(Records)

§ §

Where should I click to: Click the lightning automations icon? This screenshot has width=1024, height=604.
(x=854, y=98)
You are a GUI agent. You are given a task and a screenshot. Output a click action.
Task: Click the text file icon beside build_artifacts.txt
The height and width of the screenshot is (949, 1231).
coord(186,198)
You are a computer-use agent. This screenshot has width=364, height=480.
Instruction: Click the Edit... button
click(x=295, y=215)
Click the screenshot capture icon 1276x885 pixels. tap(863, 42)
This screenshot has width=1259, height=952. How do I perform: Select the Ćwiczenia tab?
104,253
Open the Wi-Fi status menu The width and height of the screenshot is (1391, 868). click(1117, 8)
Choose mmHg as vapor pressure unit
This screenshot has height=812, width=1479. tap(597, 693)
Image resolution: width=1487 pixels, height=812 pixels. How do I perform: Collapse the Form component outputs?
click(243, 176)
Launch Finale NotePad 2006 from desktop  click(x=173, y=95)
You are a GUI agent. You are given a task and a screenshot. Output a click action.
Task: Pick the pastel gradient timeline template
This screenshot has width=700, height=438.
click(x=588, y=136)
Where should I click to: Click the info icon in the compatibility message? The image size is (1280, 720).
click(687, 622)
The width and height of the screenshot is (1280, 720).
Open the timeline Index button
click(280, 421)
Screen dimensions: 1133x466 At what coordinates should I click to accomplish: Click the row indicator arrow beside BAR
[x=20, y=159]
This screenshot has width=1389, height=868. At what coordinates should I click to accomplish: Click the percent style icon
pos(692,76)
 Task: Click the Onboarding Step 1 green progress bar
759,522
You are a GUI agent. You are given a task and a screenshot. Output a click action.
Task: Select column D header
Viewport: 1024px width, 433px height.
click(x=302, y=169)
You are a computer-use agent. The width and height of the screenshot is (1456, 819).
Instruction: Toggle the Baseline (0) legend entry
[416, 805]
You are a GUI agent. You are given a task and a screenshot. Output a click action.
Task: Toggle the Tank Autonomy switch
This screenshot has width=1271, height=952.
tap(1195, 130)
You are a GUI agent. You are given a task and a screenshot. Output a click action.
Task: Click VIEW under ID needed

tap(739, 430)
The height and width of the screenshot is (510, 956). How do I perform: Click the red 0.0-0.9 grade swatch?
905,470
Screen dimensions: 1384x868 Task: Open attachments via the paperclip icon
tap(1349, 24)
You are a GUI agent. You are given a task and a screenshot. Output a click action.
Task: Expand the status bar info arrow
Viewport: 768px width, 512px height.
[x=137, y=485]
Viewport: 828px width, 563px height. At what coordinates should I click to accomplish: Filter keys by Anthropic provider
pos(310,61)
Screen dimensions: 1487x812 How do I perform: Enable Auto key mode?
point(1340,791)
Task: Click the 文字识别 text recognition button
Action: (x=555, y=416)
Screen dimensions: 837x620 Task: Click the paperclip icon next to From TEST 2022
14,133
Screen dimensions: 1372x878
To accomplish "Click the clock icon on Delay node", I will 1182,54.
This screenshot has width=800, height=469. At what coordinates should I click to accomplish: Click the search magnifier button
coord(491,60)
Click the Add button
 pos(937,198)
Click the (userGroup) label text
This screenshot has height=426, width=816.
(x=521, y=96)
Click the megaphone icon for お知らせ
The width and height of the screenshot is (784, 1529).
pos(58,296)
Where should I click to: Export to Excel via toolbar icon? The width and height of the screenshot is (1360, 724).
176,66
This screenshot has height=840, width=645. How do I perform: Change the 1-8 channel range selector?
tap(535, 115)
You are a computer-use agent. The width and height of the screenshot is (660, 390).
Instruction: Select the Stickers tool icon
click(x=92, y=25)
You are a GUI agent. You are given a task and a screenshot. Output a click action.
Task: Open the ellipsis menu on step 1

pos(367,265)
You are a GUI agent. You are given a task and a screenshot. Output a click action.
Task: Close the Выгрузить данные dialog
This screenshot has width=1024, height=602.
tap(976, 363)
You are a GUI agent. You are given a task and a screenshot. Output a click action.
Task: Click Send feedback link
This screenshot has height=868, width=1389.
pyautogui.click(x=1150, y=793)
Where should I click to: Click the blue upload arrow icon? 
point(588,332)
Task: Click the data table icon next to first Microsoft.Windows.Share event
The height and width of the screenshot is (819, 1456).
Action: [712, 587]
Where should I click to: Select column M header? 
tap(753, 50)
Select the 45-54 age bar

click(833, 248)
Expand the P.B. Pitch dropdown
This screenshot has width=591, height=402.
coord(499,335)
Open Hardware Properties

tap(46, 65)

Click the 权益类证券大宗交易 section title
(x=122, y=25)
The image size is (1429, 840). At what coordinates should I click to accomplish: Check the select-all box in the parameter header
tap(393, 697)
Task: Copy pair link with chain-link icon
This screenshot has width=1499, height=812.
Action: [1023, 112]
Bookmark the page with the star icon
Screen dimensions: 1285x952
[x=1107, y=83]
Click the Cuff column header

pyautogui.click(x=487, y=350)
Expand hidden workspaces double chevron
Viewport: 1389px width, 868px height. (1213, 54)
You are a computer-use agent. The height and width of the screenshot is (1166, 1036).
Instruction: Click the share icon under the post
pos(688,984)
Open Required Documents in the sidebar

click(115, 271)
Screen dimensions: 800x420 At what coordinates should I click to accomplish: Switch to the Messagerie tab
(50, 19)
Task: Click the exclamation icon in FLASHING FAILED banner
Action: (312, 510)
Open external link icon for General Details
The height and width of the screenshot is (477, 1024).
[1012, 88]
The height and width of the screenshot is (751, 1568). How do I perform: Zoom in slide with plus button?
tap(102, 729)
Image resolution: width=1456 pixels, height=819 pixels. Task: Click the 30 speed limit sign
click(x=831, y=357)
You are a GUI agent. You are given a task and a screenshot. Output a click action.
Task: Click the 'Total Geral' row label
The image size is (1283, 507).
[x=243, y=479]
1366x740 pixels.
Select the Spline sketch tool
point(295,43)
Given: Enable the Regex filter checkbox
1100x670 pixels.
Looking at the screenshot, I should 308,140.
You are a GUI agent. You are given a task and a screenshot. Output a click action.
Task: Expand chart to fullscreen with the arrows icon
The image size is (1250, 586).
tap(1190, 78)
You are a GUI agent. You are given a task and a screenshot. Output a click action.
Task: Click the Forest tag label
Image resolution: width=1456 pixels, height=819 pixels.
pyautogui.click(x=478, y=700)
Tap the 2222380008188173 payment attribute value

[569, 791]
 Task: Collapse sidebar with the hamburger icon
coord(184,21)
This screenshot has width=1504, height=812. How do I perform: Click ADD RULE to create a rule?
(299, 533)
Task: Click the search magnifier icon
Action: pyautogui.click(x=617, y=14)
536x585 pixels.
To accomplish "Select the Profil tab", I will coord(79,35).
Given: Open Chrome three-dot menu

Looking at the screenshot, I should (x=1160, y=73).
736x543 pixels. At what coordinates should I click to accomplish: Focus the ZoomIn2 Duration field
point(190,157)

§ §

§ **Task requirements**:
Can you arrange everything from the start of the entries down to the line containing "coord(186,198)" as a numbered list, skipping blank lines?

§ **Response to this exercise**:
1. Where should I click to: Click the lightning automations icon? This screenshot has width=1024, height=604.
2. (x=854, y=98)
3. You are a GUI agent. You are given a task and a screenshot. Output a click action.
4. Task: Click the text file icon beside build_artifacts.txt
5. The height and width of the screenshot is (949, 1231).
6. coord(186,198)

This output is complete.